Quanto alle azioni concrete, debbo dire che insieme ad altri consiglieri dell’Ordine di Napoli, i colleghi Rossi, Imparato e Foreste, abbiamo nell’immediatezza della notizia di stampa chiesto al Presidente del nostro COA la convocazione di una riunione del Consiglio ad horas per adottare tutti i provvedimenti del caso. A tal proposito abbiamo richiamato sia l’enorme danno che l’intera classe ha subito dal titolo e dall’articolo in parola, sia anche che la legge sulla stampa emanata nel 1948 prevede che per i reati di diffamazione a mezzo stampa il processo si celebri con rito direttissimo e la sentenza venga emessa nel più breve tempo possibile, avendo apprezzato il Legislatore già nell’immediato dopoguerra la gravità lesiva di una diffamazione operata con i media che può essere controbilanciata soltanto da una iniziativa giudiziaria celere».

 Mai dimenticare il principio della presunzione di innocenza: i professionisti sono indagati, e non ancora imputati.
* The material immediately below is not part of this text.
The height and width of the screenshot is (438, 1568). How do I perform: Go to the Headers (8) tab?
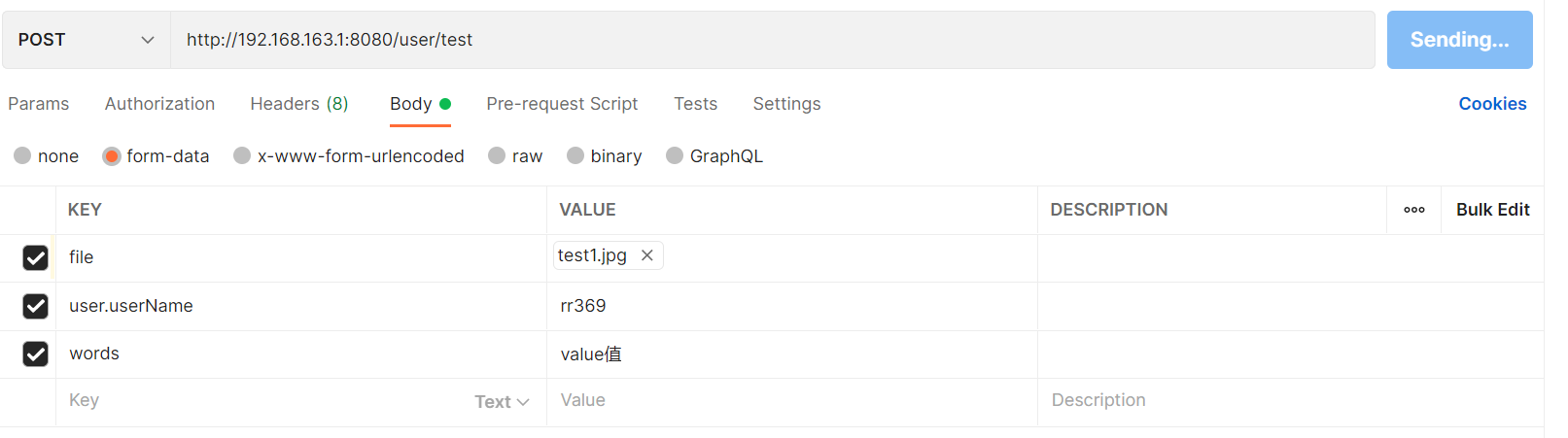click(299, 104)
La Procura ha una responsabilità enorme in questa vicenda. Persino ai difensori delle parti interessate è preclusa la possibilità di reperire notizie prima della chiusura delle indagini preliminari.  Come arginare la “fuga” di notizie che dovrebbero essere riservate?

«In Italia, purtroppo, sia per ragioni socio-culturali, sia anche per la mancata attuazione dell’art. 111 della Costituzione in tema di giusto processo, senza una effettiva separazione delle carriere tra inquirente e giudicante, non si è ancora riusciti a diffondere la cultura del processo accusatorio. Anche la presunzione innocenza, ulteriore cardine del nostro sistema costituzionale e giudiziario, non trova purtroppo nell’informazione spazio adeguato. E così regna una gran confusione e non si riesce a controllare la fuga di notizie, con l’aggravante che molti degli indagati apprendono la notizia dalla stampa in quanto l’avviso non ancora loro comunicato. Senza una riforma complessiva del processo penale che preveda sanzioni rigorose a carico dell’inquirente che passa la notizia giudiziaria agli organi dell’informazione prima ancora che la stessa abbia raggiunto l’interessato, si assisterà sempre ad una informazione scorretta e sbilanciata in danno della difesa e del cittadino indagato che, com’è noto, in una percentuale altissima, verrà assolto anni dopo, quando la sua immagine però sarà stata irrimediabilmente lesa».